__SELECTED PASSAGE__.

------------------------------------------------------------------------

The CDC statistics can be explained by two factors, says Newmark: One, “Over-diagnosis through inadequate evaluation and societal pressure for treatment,” and, two, “A significant increase in the demands being made on our children, schools and families.”

Newmark goes on to say how an accurate diagnosis of ADHD takes time and resources to examine the child’s environment. Thereafter, conditions with similar symptoms can be ruled out. Referencing other studies, Newmark feels that doctors are often not distinguishing between ADHD and something as simple as immaturity.

Looking back on his childhood, Newmark finds that he had much less required of him in school than is required of children in today’s world.

“Kindergarteners are now expected to learn to read. Of course, most of them can do so — although studies indicate there is no overall cognitive benefit to this earlier training — but there are some children whose neurodevelopmental level is just not high enough for this level of challenge,” Newmark states.

Newmark is not the only one concerned that ADHD is diagnosed too often.

“One of our best current screening measures for ADHD may be over-diagnosing ADHD in children with autism,” says Benjamin Yerys, a researcher at the Center for Autism Research at Children’s Hospital of Philadelphia and leader of a study published in the Journal of Autism and Developmental Disorders. “This is important because medications that work for ADHD may be less effective for a child on the autism spectrum.”

So, what is the difference between ADHD and autism?


Differences Between ADHD and Autism

While ADHD and autism share many symptoms, it’s generally agreed that these disorders are actually quite different from one another.

“Both disorders may affect sufferers’ social interactions, their ability to follow directions, and to stay focused,” reports Reader’s Digest. “But neither autism nor ADHD has one symptom that makes making a diagnosis easy. Both disorders display a combination of symptoms, and thus a professional evaluation is necessary to clarify whether someone suffers from autism or ADHD.”

Attention-Deficit/Hyperactivity Disorder (ADHD) is a neurodevelopmental disorder of childhood. Children have difficulty focusing, listening to direction, and keeping themselves organized. While diagnosed when a person is a child, it usually lasts until he becomes an adult.

------------------------------------------------------------------------

Collection entries
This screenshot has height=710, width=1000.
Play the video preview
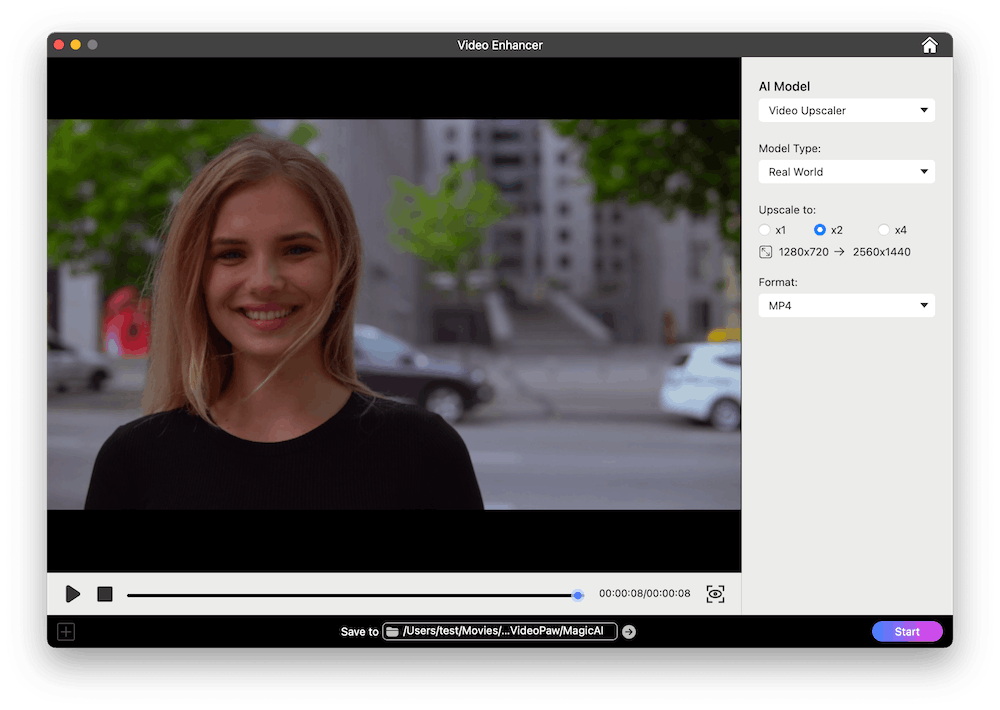click(x=72, y=594)
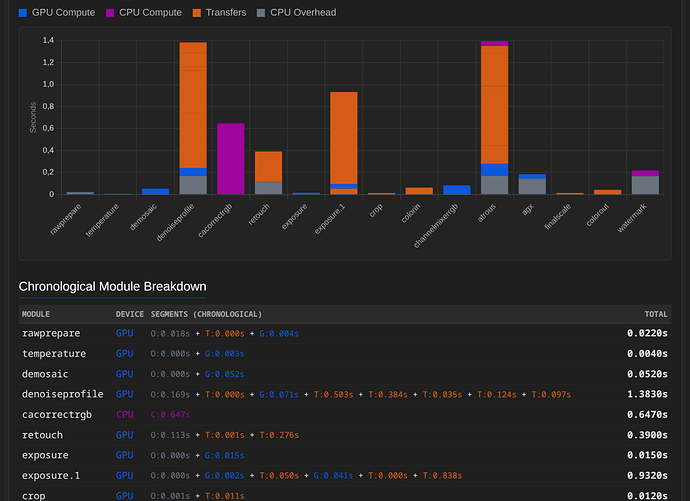Image resolution: width=690 pixels, height=501 pixels.
Task: Click the Chronological Module Breakdown heading
Action: 112,287
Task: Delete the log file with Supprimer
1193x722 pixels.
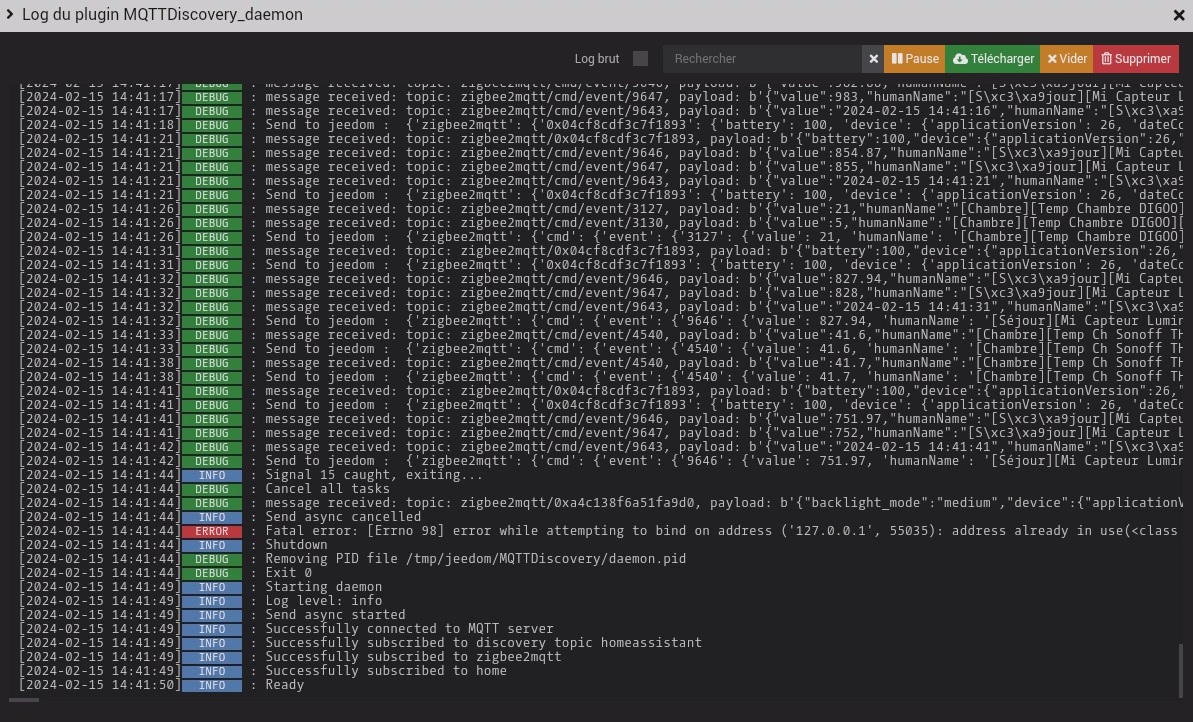Action: pos(1136,59)
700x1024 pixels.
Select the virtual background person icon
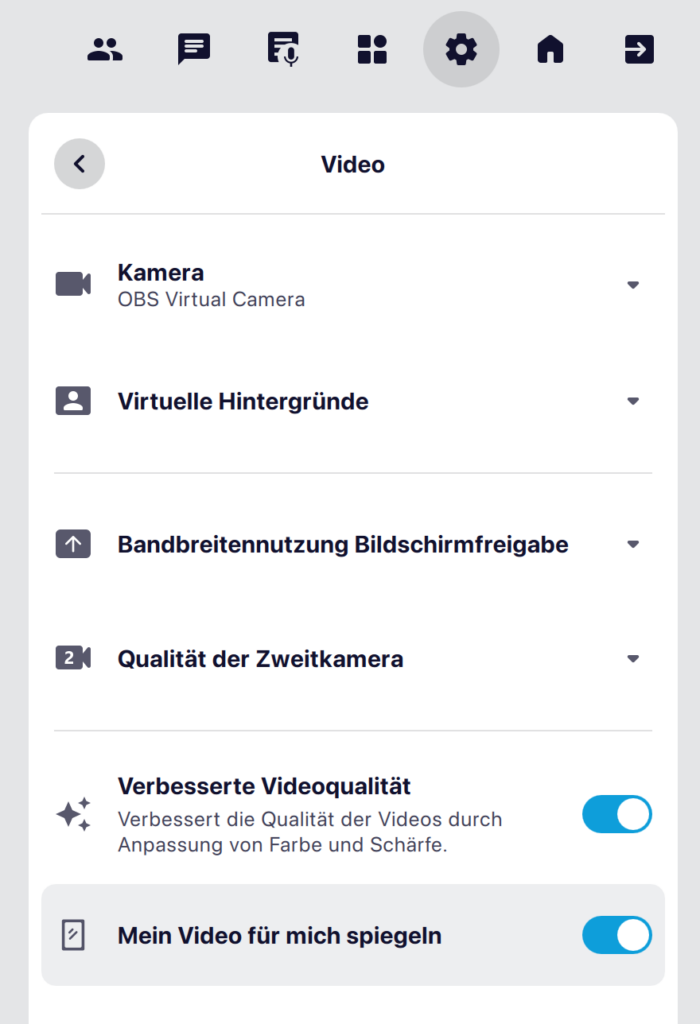coord(73,401)
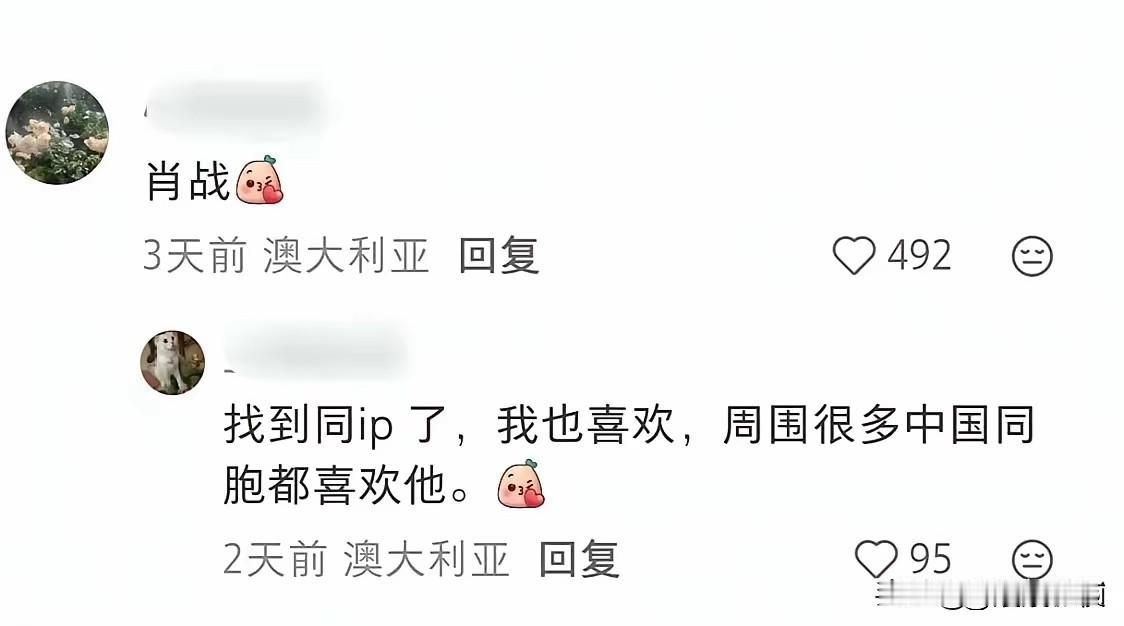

------------------------------------------------------------------------

__QUESTIONS__.
a – Write out the part of the passage on ADHD diagnosis that begins at the words "Looking back on" and stops after "diagnosed too often.".
b – Write what comes next in the passage on ADHD and autism, picking up after its last sentence.

__SOLVED TASKS__.
a –
Looking back on his childhood, Newmark finds that he had much less required of him in school than is required of children in today’s world.

“Kindergarteners are now expected to learn to read. Of course, most of them can do so — although studies indicate there is no overall cognitive benefit to this earlier training — but there are some children whose neurodevelopmental level is just not high enough for this level of challenge,” Newmark states.

Newmark is not the only one concerned that ADHD is diagnosed too often.

b –
On the other hand, autism spectrum disorder (ASD) is a developmental disorder that impairs a child’s ability to communicate (more so than ADHD). It also causes the child to have problems with socializing and behaving. A child with ASD will be less likely to understand how their actions or an external event will affect other people (especially in comparison to a child with ADHD).

“People with ASD may communicate, interact, behave and learn in ways that are different from most other people,” says the CDC. “The learning, thinking and problem-solving abilities of people with ASD can range from gifted to severely challenged.”


ADHD Rating Scale

A current tool often used in the diagnosis and management of a child, teenager or adult with ADHD is the ADHD Rating Scale. This scale comprises approximately 20 (or even as many as 90) questions that are based on direction from the Diagnostic and Statistical Manual of Mental Disorders (DSM). The questions identify symptoms such as talking too much, interrupting others and being impulsive.

The issue researchers are currently finding is children with autism spectrum disorder may get diagnosed as having ADHD. And this can result in disappointing results in treatment as well as wasted resources.

“This is important because medications that work for ADHD may be less effective for a child on the autism spectrum,” says Yerys.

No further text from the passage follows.